Photo: Joanne Ma/SCMP

[UPDATED 11:30AM]

About 80 students staged a silent protest in the school playground at Chinese Foundation Secondary School (CFSS) in Siu Sai Wan this morning, despite a warning from a former supervisor of the school.

About 100 alumni and students from nearby secondary schools also stood outside the school in a show of solidarity. Some fifty CFSS students observed the demonstration from some higher floors on campus.

At 7.35am, students wearing black masks and holding signs with slogans including “Five demands, not one less” and “There’s no crime in voicing [our opinions], there’s a reason for the class boycott”, entered the school and started gathering at the playground. They returned to their classrooms shortly after 8am.

Students explain why they chose to strike on the first day of school

The protest came after Annie Wu Suk-ching, a Hong Kong-based Chinese businesswoman, who is also a former supervisor of the school’s, allegedly forbade students from boycotting class yesterday, causing them to cancel the school strike activities and instead turn it into a silent gathering before class. 

According to an Instagram statement released by the student concern group at CFSS, in a meeting with Wu, she allegedly stated that students who participated in and organised the school strike would be expelled. 

She also allegedly said the staff involved in the strike would also be laid off. 

The wall outside of the school was spray painted with graffiti. This says, 'Annie Wu, shame on your suppression!'
Photo: Joanne Ma/SCMP

In a statement to the press, the concern group said some teachers had confirmed with them that the school would call on riot police forces to search students outside the school gates. 

Wu also allegedly said she could use her connections or issue letters of recommendation for students to get into universities easier, according to the statement.

Young Post phoned the school office for an interview with principal Dickson Ho, but the request was refused. 

Summary of all the protests from the summer holiday

No riot police was seen on site. 

Kayden, a 16-year-old student at Lingnan Hang Yee Memorial Secondary School, a nearby school in Siu Sai Wan, led the supporters outside of CFSS in chanting slogans such as “We support you, students at CFSS!”

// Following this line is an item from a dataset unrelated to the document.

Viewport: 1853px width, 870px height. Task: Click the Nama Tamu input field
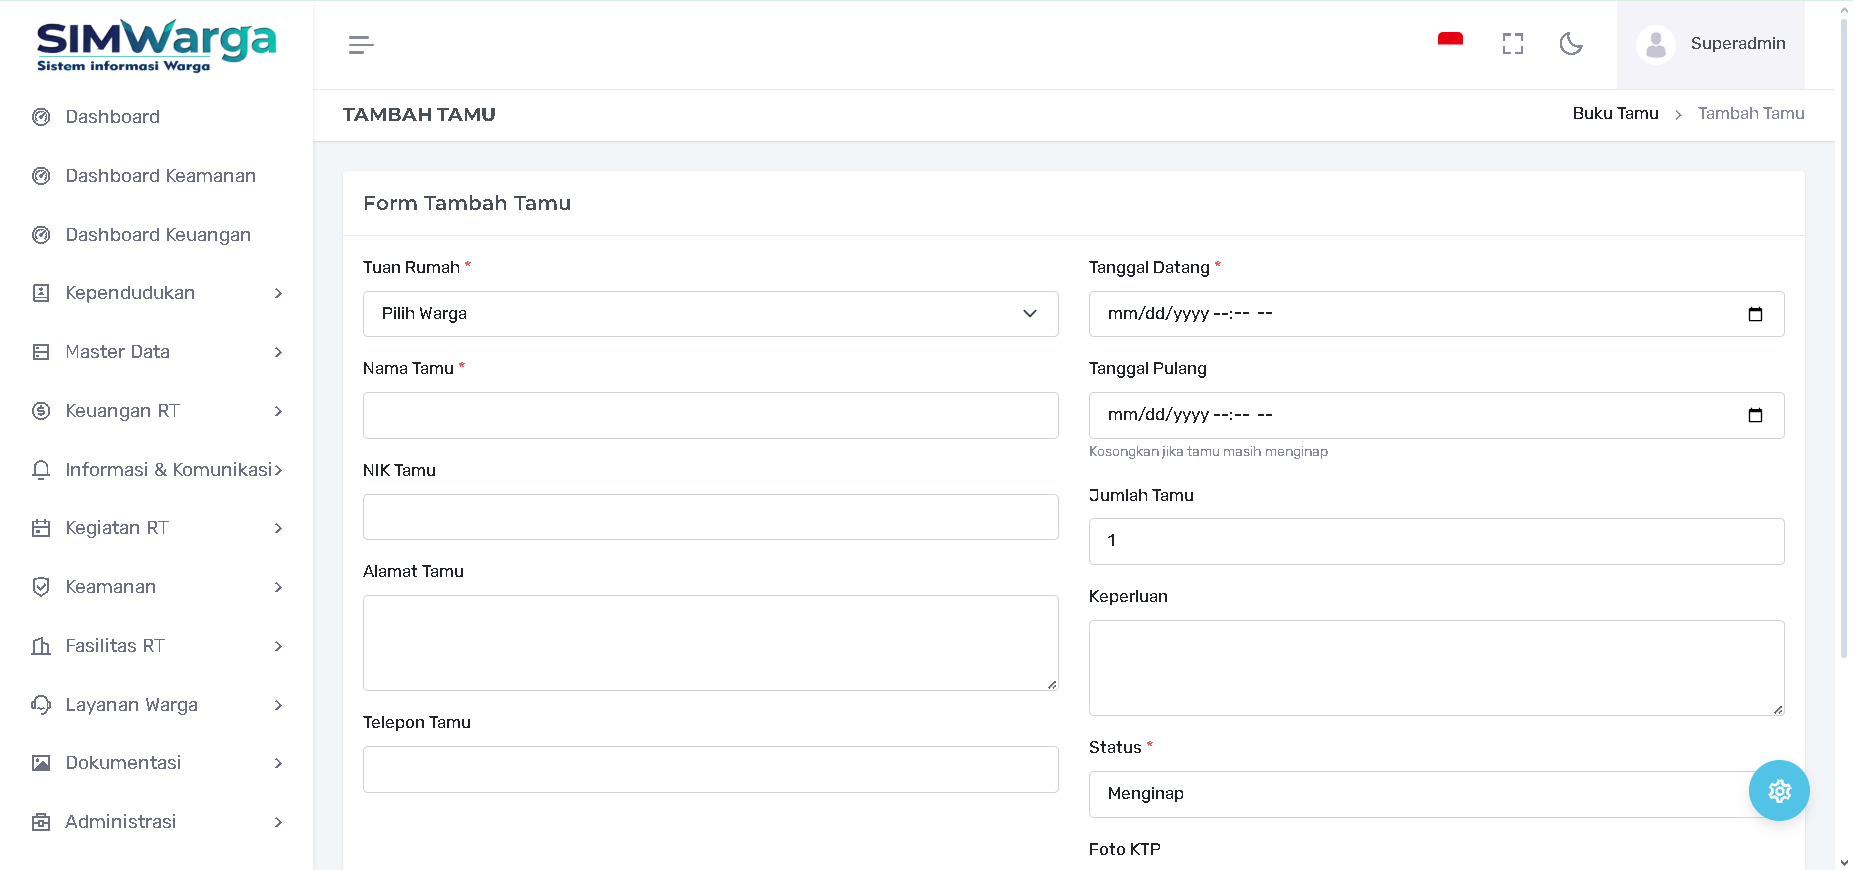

He told Young Post, “We came here to tell CFSS’s school principal that it’s the students’ right to boycott class, so they should be allowed to do that,” said Hayden, who did not wish to reveal his surname. 

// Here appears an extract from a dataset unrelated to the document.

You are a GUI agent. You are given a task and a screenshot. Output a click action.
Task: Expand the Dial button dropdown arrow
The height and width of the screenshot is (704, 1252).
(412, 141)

An alumnus from CFSS, who wished to stay anonymous for privacy reasons, told Young Post, “I was furious when I saw yesterday’s statement, because I remember we were allowed to go on strike back in 2014, during the Umbrella movement... I just can’t accept that the school will actually expel student strikers now.”

Alumni and students from other nearby schools stood outside the school gates to show support for the current CFSS students.
Photo: Joanne Ma/SCMP

He added he also couldn’t stand the idea of the alleged offer of university places for compliance

The current HKUST student wanted to tell all CFSS students that they shouldn’t succumb to the "white terror" and that the alumni would always support them. 

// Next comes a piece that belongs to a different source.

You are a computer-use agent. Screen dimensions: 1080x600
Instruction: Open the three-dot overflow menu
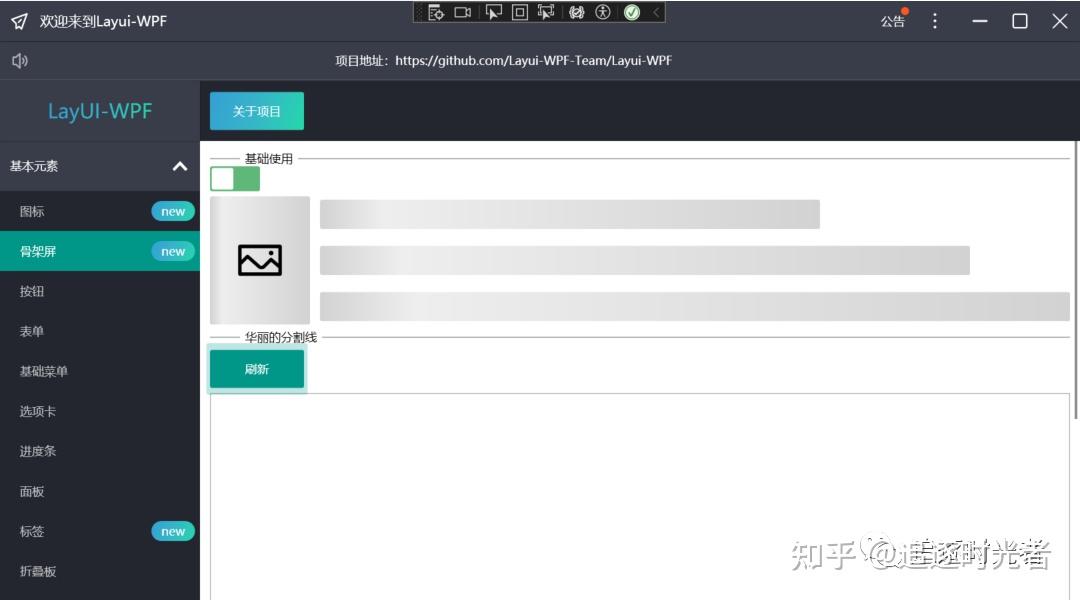pyautogui.click(x=934, y=21)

He also said he understood that a lot of the teachers were pressured by the school. The group said they were only unhappy about the management of the school, rather than the teachers. 

At 9:32am, about eight students from the concern group hoped to speak to the press, but the school refused to open the gate. 

Alumni and people who stood outside the school chanted, “Open the gate, open the gate!”

Police officer allegedly tackles student outside school

Mr Dickson Ho, the principal of the school, came out from the school gate and spoke to the press at 10.50am. 

He said if students had parents’ permission to not attend classes, the school would not punish or expel them. 

Also, Ho said that they had never called the police or riot police, and that the information circulated online was false.

“We respect students’ demands and hope students will go to school as usual,” he added. 

He did not reply to any questions from the press.